Once you have identified HWA make sure to report it to the proper organization. For instance, if you are in New York use the iMap Invasives tool from PRISM. First, check out the helpful training they provide and then create your account. Once you have an account created, download the app, and use your smartphone to report in the field.

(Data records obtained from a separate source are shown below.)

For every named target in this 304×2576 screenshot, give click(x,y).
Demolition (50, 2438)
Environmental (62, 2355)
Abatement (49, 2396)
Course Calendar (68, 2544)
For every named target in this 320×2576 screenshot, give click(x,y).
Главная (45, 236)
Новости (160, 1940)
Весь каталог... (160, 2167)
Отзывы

At the present time, there are two approaches for managing HWA infestations chemical insecticides and biological control. Both come with pros and cons to ensure we do not do further damage to the environment. Prevention is also a good starting point. As always be careful moving plant material from infested areas especially during March – June when crawlers are most active. Keep bird feeders away from hemlocks to prevent crawlers from coming into contact with healthy trees. If a tree is heavily infested then it may be best to bring the tree down and burn it on site.
Insecticides, typically applied as a soil drench or an injection are incorporated by sap flow into the tree’s tissues. A single treatment can provide multiple years of protection. However, the costs, environmental safety, and the reproductive potential of HWA makes this approach on a broad scale unfeasible. Homeowners can first use horticultural oils and insecticidal soaps provided they apply it so it comes in contact with the HWA. Then try reducing stress in the tree by ensuring there is enough water and prune dead/dying limbs. Last but not least try to avoid nitrogen fertilizers as this can enhance the survival and reproduction of HWA.
Over the last 10 years, researchers have been investigating the use of biological control agents. At this time, scientists are evaluating the effectiveness of several HWA predators. A beetle and fungal pathogen, from Japan and the Pacific Northwest. Further study is needed to test the effectiveness on large scale and if there will be any long-term side effects from releasing another species.